Continue the book list below, picking up after its last entry.

───── Excerpt

The Guernsey Literary and Potato Peel Pie Society - Mary Ann Shaffer and Annie Barrows

The Guernsey Literary and Potato Peel Pie Society
by Mary Ann Shaffer & Annie Barrows

"The letters comprising this small charming novel begin in 1946, when single, 30-something author Juliet Ashton writes to her publisher to say she is tired of covering the sunny side of war and its aftermath. When Guernsey farmer Dawsey Adams finds Juliet's name in a used book and invites articulate—and not-so-articulate—neighbors to write Juliet with their stories, the book's epistolary circle widens, putting Juliet back in the path of war stories." (from Publisher's Weekly)

The heart is a lonely hunter - Carson McCullers

The Heart is a Lonely Hunter
by Carson McCullers

"At the novel's center is the deaf-mute John Singer, who is left alone after his friend and roommate, Antonapoulos, is sent away to an asylum. Singer moves into a boarding house and begins taking his meals at the local diner, and in this new setting he becomes the confidant of several social outcasts and misfits..." (from the reading guide at Houghton Mifflin)

The Help - Kathryn Stockett

The Help
by Kathryn Stockett

"Eugenia Skeeter Phelan is just home from college in 1962, and, anxious to become a writer, is advised to hone her chops by writing about what disturbs you. The budding social activist begins to collect the stories of the black women on whom the country club sets relies and mistrusts enlisting the help of Aibileen, a maid who's raised 17 children, and Aibileen's best friend Minny, who's found herself unemployed more than a few times after mouthing off to her white employers." (from Publisher's Weekly)

The Hound of the Baskervilles – Arthur Conan Doyle

The Hound of the Baskervilles
by Arthur Conan Doyle

“[Sherlock] Holmes and Watson are faced with their most terrifying case yet. The legend of the devil-beast that haunts the moors around the Baskerville families home warns the descendants of that ancient clan never to venture out in those dark hours when the power of evil is exalted. Now, the most recent Baskerville, Sir Charles, is dead and the footprints of a giant hound have been found near his body. Will the new heir meet the same fate?” (Goodreads.com)

──────────
───── Supplied data

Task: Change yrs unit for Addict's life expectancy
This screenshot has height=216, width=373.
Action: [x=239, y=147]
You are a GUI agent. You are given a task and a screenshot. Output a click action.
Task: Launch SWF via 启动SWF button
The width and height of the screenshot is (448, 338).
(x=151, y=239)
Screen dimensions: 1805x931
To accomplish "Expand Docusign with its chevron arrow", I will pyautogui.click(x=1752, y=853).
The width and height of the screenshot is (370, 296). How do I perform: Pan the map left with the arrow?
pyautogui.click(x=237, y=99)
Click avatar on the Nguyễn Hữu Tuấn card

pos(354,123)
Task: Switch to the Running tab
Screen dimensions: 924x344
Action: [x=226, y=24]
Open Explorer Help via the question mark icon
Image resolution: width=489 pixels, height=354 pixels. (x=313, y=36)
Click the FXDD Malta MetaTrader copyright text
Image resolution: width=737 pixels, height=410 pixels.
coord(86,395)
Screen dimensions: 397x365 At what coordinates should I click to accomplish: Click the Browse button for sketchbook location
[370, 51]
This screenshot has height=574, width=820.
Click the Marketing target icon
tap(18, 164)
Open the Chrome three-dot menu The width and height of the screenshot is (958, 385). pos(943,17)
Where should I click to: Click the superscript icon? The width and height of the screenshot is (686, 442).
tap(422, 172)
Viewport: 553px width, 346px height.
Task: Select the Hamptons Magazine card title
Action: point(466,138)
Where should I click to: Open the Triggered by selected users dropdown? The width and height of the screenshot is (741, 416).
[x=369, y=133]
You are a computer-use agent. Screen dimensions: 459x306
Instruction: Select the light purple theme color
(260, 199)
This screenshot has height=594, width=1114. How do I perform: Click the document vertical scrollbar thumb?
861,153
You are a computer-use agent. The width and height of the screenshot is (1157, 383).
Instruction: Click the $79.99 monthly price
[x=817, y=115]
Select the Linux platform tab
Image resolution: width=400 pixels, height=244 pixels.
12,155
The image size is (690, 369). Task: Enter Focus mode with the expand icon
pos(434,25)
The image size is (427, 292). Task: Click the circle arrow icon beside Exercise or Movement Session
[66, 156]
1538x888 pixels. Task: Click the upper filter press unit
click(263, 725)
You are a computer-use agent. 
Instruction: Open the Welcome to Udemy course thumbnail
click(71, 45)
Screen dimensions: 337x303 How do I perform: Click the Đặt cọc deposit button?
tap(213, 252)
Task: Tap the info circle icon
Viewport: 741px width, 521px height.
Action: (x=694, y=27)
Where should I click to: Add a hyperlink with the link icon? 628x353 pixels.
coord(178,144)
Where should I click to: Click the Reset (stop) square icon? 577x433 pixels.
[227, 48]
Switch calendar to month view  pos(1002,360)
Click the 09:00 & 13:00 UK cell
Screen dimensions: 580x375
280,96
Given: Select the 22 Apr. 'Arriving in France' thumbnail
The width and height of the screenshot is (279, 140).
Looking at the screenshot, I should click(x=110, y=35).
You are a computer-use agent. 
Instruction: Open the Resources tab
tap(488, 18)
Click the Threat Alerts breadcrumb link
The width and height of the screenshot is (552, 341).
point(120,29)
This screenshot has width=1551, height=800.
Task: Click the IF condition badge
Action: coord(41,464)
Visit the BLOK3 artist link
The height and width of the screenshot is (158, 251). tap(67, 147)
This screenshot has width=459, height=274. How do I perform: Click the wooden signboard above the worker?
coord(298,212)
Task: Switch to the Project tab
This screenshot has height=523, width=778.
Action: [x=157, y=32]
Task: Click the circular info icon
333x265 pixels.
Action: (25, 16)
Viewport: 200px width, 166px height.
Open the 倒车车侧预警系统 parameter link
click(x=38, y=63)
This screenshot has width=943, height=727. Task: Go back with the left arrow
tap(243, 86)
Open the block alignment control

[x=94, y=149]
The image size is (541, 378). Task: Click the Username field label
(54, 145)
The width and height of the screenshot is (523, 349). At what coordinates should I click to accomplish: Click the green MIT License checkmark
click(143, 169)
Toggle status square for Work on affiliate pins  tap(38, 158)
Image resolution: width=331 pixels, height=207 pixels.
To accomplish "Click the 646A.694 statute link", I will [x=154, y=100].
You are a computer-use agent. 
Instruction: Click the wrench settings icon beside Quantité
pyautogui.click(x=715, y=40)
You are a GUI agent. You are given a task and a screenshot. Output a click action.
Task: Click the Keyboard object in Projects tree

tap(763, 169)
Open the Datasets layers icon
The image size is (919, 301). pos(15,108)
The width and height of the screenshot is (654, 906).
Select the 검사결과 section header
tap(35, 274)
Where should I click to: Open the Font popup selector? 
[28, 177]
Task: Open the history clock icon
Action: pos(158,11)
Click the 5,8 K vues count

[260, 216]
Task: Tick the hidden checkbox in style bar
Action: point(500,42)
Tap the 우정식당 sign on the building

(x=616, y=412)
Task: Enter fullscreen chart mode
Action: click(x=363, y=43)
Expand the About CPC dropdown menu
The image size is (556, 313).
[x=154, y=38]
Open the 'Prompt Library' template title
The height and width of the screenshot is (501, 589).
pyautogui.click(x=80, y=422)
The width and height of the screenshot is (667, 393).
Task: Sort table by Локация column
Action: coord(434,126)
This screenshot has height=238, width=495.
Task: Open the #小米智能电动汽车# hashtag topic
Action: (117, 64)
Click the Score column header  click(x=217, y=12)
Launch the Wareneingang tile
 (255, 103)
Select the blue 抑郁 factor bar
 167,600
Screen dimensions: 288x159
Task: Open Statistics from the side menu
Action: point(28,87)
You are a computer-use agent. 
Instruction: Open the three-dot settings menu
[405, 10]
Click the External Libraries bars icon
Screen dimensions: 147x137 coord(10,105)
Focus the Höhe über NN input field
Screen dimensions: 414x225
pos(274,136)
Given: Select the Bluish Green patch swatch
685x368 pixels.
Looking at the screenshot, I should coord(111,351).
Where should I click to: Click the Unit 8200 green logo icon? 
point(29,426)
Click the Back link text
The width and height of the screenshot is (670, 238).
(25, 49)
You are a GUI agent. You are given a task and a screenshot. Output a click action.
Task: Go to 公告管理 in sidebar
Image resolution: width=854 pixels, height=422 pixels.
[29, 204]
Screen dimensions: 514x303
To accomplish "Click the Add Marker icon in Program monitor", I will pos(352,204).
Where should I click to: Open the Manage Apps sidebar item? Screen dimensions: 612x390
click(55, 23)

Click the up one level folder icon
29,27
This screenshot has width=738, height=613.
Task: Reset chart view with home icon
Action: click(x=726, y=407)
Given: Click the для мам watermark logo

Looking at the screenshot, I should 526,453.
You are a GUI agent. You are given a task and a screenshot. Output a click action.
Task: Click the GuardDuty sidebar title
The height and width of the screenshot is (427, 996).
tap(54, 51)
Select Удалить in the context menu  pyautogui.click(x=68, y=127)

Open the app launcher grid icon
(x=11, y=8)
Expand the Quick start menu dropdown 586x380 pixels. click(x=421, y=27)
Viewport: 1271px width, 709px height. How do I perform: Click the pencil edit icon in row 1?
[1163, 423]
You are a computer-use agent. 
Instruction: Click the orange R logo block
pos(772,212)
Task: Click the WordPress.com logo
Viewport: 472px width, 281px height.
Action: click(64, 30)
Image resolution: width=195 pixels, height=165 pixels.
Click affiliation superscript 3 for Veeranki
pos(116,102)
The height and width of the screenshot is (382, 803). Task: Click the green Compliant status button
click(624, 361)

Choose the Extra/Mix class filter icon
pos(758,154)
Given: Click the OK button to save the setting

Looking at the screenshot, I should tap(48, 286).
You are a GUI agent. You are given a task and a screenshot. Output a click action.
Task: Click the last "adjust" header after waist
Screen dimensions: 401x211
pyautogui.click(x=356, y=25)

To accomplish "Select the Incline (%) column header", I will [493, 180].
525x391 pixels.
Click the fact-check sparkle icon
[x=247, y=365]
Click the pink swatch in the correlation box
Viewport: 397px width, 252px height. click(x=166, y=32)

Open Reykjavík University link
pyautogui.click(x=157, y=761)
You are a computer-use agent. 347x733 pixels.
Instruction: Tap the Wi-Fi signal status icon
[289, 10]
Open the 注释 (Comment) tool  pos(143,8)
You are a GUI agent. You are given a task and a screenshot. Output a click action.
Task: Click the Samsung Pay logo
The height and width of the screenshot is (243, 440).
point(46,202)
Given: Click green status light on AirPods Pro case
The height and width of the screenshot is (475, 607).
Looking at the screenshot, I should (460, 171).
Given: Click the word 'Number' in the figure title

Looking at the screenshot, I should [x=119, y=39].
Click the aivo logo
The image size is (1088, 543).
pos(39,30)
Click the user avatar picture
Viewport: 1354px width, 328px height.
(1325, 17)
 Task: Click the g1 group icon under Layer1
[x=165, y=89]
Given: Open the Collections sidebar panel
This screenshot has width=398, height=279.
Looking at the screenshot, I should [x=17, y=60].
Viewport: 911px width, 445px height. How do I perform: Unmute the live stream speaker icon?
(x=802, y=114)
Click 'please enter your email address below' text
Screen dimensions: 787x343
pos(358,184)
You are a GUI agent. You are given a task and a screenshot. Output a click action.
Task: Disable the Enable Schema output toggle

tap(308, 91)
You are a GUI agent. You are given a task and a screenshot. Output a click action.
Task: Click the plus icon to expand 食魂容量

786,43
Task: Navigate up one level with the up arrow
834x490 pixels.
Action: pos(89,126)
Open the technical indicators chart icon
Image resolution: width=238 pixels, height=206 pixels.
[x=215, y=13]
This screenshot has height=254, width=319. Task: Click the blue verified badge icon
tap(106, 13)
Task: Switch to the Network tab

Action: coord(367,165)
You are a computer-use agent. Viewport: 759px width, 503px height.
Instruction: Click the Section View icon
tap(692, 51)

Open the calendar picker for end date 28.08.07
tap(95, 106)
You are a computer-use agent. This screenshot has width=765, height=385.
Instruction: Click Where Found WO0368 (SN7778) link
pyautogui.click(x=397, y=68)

──────────

» Answer for this exercise
House Girl – Tara Conklin

House Girl
by Tara Conklin

“Weaving together the story of an escaped slave in the pre–Civil War South and a determined junior lawyer, The House Girl follows Lina Sparrow as she looks for an appropriate lead plaintiff in a lawsuit seeking compensation for families of slaves. In her research, she learns about Lu Anne Bell, a renowned prewar artist whose famous works might have actually been painted by her slave, Josephine.” (Amazon.com)

Into the Wild - John Krakauer

Into the Wild by John Krakauer

"After graduating from Emory University in Atlanta in 1992, top student and athlete Christopher McCandless abandoned his possessions, gave his entire $24,000 savings account to charity and hitchhiked to Alaska, where he went to live in the wilderness. Four months later, he turned up dead. His diary, letters and two notes found at a remote campsite tell of his desperate effort to survive . . . (from Publisher's Weekly)

The kite runner - Khaled Hosseini

The Kite Runner
by Khaled Hosseini

"...Amir... places the fate of his relationship with his father on the outcome of a kite running tournament... Yet just as he begins to feel that all will be right in the world, a tragedy... marks a turning point in Amir's life - one whose memory he seeks to bury by moving to America." (from the reading guide at Penguin Random House)

A lesson before dying - Ernest J. Gaines

A Lesson Before Dying
by Ernest J. Gaines

"In a story so simple that it might be a lost parable from the Gospels, Gaines has compressed the entire bitter history of black people in the South -- and, by extension, in America as a whole... Gaines's novel transcends its minutely evoked circumstances to address the basic predicament of what it is to be a human being..." (from the reader's guide at Vintage)

Life of Pi- Yann Martel

Life of Pi
by Yann Martel

"God, survival, and tiger behavior. It's hard to imagine a more invigorating combination of discussion topics. We hope that the following questions will enrich your reading of Pi's fantastic journey. After all, Pi didn't have to make his voyage alone; neither should you..." (from the reader's guide at Harcourt)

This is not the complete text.